Index can help avoid sort if index order matches query order.

CREATE INDEX idx_quote_created_desc
ON quote (tenant_id, created_at DESC, id DESC);

Query:

SELECT id, created_at
FROM quote
WHERE tenant_id = #{tenantId}
ORDER BY created_at DESC, id DESC
LIMIT 50;

If order is not deterministic, pagination can duplicate/skip rows when new rows arrive. Always add tie-breaker such as id.

Bad pagination order:

ORDER BY created_at DESC

Better:

ORDER BY created_at DESC, id DESC

17. Keyset pagination index

Offset pagination gets slower as offset grows.

SELECT id, created_at
FROM quote
WHERE tenant_id = #{tenantId}
ORDER BY created_at DESC, id DESC
LIMIT 50 OFFSET 50000;

Keyset pagination uses last seen key:

SELECT id, created_at
FROM quote
WHERE tenant_id = #{tenantId}
  AND (created_at, id) < (#{lastCreatedAt}, #{lastId})
ORDER BY created_at DESC, id DESC
LIMIT 50;

Index:

CREATE INDEX idx_quote_keyset
ON quote (tenant_id, created_at DESC, id DESC);

This is often critical for enterprise list APIs with large customer/order/quote history.
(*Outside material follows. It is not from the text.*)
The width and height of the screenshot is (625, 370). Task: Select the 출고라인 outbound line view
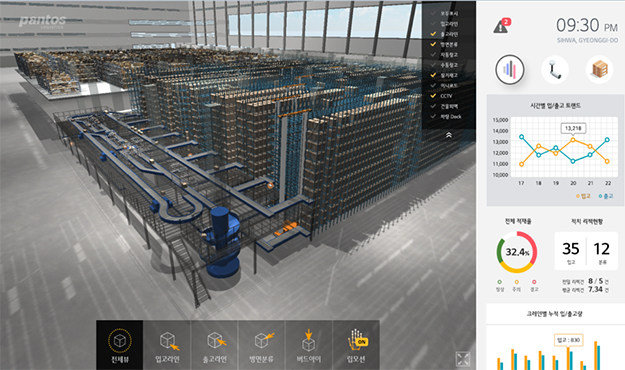click(214, 345)
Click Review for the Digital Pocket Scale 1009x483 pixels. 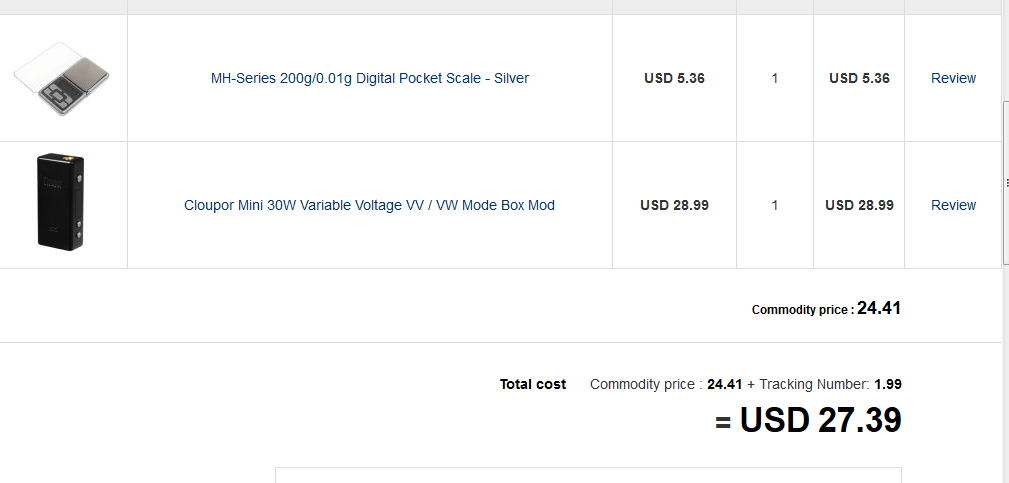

18. Index selectivity and cardinality

Selectivity measures how much a predicate narrows data.

High selectivity:

WHERE id = ?
WHERE tenant_id = ? AND quote_number = ?
WHERE external_reference = ?

Low selectivity:

WHERE status = 'ACTIVE'
WHERE is_deleted = false
WHERE tenant_id = ? -- if one tenant owns most data

Low-cardinality column alone often makes weak index. But low-cardinality column can be useful as part of composite or partial index.

Example:

CREATE INDEX idx_quote_tenant_status_created
ON quote (tenant_id, status, created_at DESC);

Here status alone may be weak, but combined with tenant and order-by can be useful.


19. Foreign key indexes

PostgreSQL does not automatically create an index on referencing FK columns. The referenced primary/unique key is indexed, but child FK column may need explicit index.

Example:

CREATE INDEX idx_quote_item_quote_id
ON quote_item (quote_id);

Why it matters:

  • join from quote to quote_item;
  • delete/update parent checks;
  • cascade operations;
  • query item by parent;
  • lock duration during parent modifications.

Review rule

For every FK, ask:

  • Will child be queried by parent?
  • Will parent be deleted/updated?
  • Is cascade used?
  • Is child table large?
  • Is tenant_id also needed in index?

Often in multi-tenant systems:

CREATE INDEX idx_quote_item_tenant_quote
ON quote_item (tenant_id, quote_id);

20. Indexing multi-tenant data

If every query is tenant-scoped, index should usually start with tenant_id.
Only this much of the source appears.